▶ _AIM OF THE EXERCISE_
The answer must consist of the records below, repeated exactly.

Data extracted from a collection
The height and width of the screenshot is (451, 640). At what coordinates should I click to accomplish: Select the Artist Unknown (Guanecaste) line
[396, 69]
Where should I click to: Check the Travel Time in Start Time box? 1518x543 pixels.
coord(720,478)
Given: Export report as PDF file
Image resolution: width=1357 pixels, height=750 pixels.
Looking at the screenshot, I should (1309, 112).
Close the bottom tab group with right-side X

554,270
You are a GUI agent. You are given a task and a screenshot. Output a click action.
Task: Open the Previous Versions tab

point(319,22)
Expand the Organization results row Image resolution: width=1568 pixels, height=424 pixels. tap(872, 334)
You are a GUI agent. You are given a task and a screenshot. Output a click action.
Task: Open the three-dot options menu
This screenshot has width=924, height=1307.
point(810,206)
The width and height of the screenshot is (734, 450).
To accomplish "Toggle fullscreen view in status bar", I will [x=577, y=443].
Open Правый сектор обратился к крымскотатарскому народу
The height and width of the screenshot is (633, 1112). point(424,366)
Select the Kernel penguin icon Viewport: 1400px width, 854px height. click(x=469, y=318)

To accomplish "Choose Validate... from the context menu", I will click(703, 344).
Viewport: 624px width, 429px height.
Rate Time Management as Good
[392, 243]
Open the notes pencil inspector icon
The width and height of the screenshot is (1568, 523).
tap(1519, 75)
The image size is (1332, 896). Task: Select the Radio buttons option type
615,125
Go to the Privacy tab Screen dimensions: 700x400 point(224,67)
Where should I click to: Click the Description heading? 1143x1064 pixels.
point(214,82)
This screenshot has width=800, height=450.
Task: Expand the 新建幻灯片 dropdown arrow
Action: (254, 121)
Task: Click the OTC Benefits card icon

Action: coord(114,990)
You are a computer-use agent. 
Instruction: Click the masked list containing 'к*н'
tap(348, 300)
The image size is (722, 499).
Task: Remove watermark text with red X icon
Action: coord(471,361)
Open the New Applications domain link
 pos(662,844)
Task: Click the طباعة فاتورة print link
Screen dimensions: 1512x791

▶ _EXERCISE ANSWER_
The height and width of the screenshot is (451, 640). At what coordinates should I click to accomplish: Select the Artist Unknown (Guanecaste) line
[396, 69]
Where should I click to: Check the Travel Time in Start Time box? 1518x543 pixels.
coord(720,478)
Given: Export report as PDF file
Image resolution: width=1357 pixels, height=750 pixels.
Looking at the screenshot, I should (1309, 112).
Close the bottom tab group with right-side X

554,270
You are a GUI agent. You are given a task and a screenshot. Output a click action.
Task: Open the Previous Versions tab

point(319,22)
Expand the Organization results row Image resolution: width=1568 pixels, height=424 pixels. tap(872, 334)
You are a GUI agent. You are given a task and a screenshot. Output a click action.
Task: Open the three-dot options menu
This screenshot has width=924, height=1307.
point(810,206)
The width and height of the screenshot is (734, 450).
To accomplish "Toggle fullscreen view in status bar", I will [x=577, y=443].
Open Правый сектор обратился к крымскотатарскому народу
The height and width of the screenshot is (633, 1112). point(424,366)
Select the Kernel penguin icon Viewport: 1400px width, 854px height. click(x=469, y=318)

To accomplish "Choose Validate... from the context menu", I will click(703, 344).
Viewport: 624px width, 429px height.
Rate Time Management as Good
[392, 243]
Open the notes pencil inspector icon
The width and height of the screenshot is (1568, 523).
tap(1519, 75)
The image size is (1332, 896). Task: Select the Radio buttons option type
615,125
Go to the Privacy tab Screen dimensions: 700x400 point(224,67)
Where should I click to: Click the Description heading? 1143x1064 pixels.
point(214,82)
This screenshot has width=800, height=450.
Task: Expand the 新建幻灯片 dropdown arrow
Action: (254, 121)
Task: Click the OTC Benefits card icon

Action: coord(114,990)
You are a computer-use agent. 
Instruction: Click the masked list containing 'к*н'
tap(348, 300)
The image size is (722, 499).
Task: Remove watermark text with red X icon
Action: coord(471,361)
Open the New Applications domain link
 pos(662,844)
Task: Click the طباعة فاتورة print link
Screen dimensions: 1512x791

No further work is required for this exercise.